Silence seeped back like dusk.

Aya understood what it meant—the chance to command was a borrowed mantle, and it meant temporarily setting down her own captaincy; command looked simple but weighed lives like stones, and it demanded more than skill—it demanded the spine to bear it.

Did this girl have the resolve to carry so many lives across a blade’s edge?

“Don’t think you can push your luck just because you solved one riddle, Night Phantom!” Lixiang snapped, temper spitting like oil.

“Enough, Xiang,” Aya said.

“Miss!”

“I have my own measure,” Aya answered, windless and firm.

She faced Yun Shi head-on, her look clear as a night lake; the other girl’s face was masked, so no expression could be read, but Aya didn’t need it.

“Do you have the resolve?” Aya asked, a question like a drawn bow.

“If I dare to make a plan,” Yun Shi said, voice light but anchored like a stake, “I won’t treat it lightly.”

It was best to let the architect command the build; no one knew the operation’s bones better than she did, and handing it to her was a form of trust, simple as a clasped hand.

“Good,” Aya said. “Then I declare this: Night Phantom is acting vice-captain for this op. Her words carry my weight. Clear?”

She turned, and her face cooled like a blade in water; the tone brooked no refusal, a gate slammed with iron.

Tyrant and the others showed a flicker of displeasure like clouds skimming the sun, but there was no help for it; they accepted with the mutter of steel sheathing.

On the battlefield, orders were absolute, like winter laws.

Aya believed her eye hadn’t failed; Night Phantom was a true talent, a rare one fate had drifted into her hands like a priceless shard—one she’d never have found if not for this night.

They set out again, boots drumming like hearts, leaving their steps pressed into the earth like seal script; under nightglow their silhouettes gleamed, like heroes walking a horizonless road—only theirs was a road lacquered in blood.

Soon, the sprinting Witches hit another pack of clinging foes, as relentless as burrs; Tyrant, battle-mad, showed her bloodthirst like a bared blade and crashed in to kill.

Hawk Hunter and Comet moved up to cover like twin falcons stooping, while the rest held the rear like a shield of pine.

Watching body after body crumple like cut grass and fresh blood pour like opened wine, Mizuki’s face went pale as frost.

She stared, dazed yet not hollow, at the melee swirling like a storm in a bowl; she didn’t step in, she just watched, her eyes distant but still lit.

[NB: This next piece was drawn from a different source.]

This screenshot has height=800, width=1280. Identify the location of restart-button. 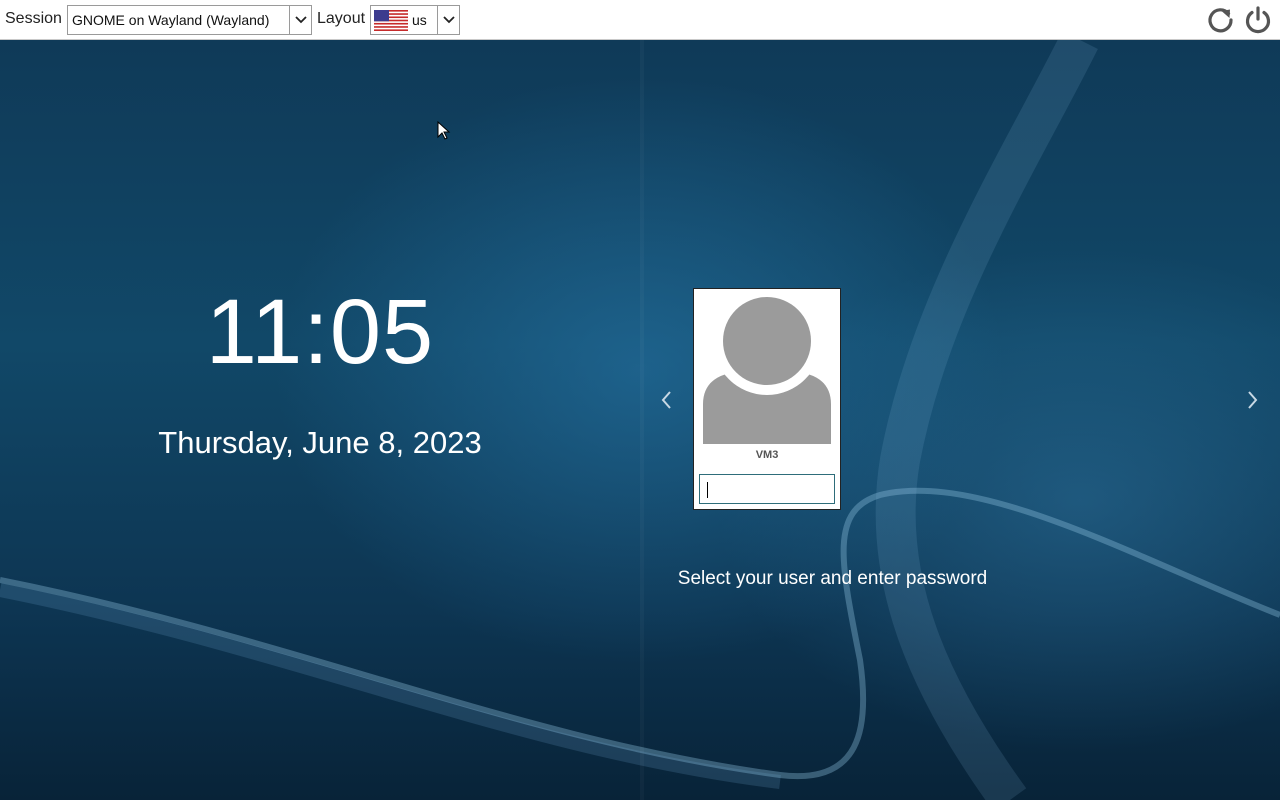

Without quite noticing, Mizuki realized she’d grown used to this butchery; blood no longer rattled her bones, and even corpses stirred little, like stones by the road.

She thought of how a single body once made her retch and crack, leaving her spirit shattered for days like a vase glued wrong, and she felt a quiet sigh ripple through her.

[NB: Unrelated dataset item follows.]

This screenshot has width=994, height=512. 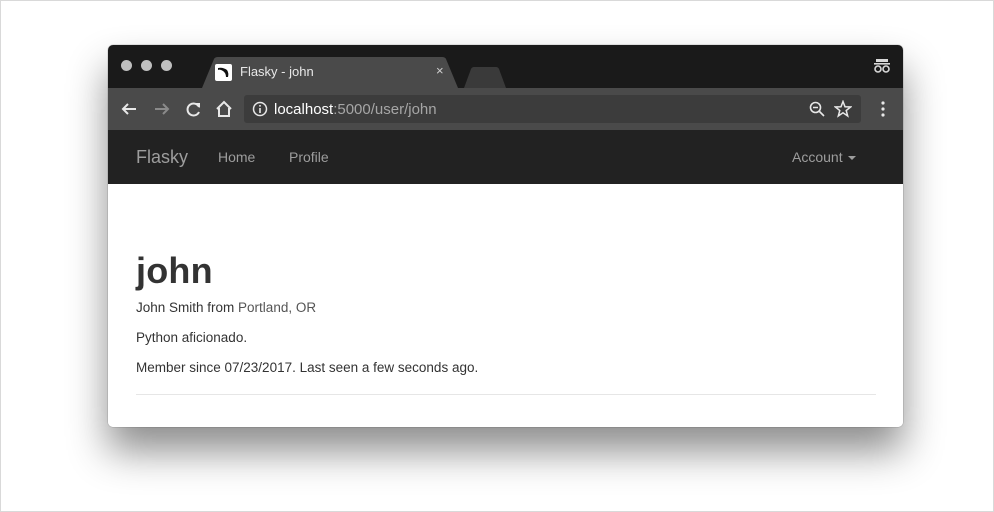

After battle, her fear had thawed like ice; she’d found resolve like a spine of iron. After watching war, the nausea faded like mist, and habit took its place like routine dawn.

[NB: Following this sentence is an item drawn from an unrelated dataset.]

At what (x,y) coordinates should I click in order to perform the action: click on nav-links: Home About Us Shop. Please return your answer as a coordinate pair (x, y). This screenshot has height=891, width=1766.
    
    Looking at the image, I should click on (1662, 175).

She marveled at her own adaptability, a strange flower forcing through stone; anyone else might have died of fright, but she stood, calm as fallen snow.

Her eyes followed that black shadow weaving through enemies like a swallow through rain, and Mizuki let a small smile bloom like a hush.

Then she lifted Elana, now shaped into the Reaper Scythe, and her face grew serious as a temple bell.

She still couldn’t bring herself to kill—but even so...

At the very least, she had to learn to stand on her own feet.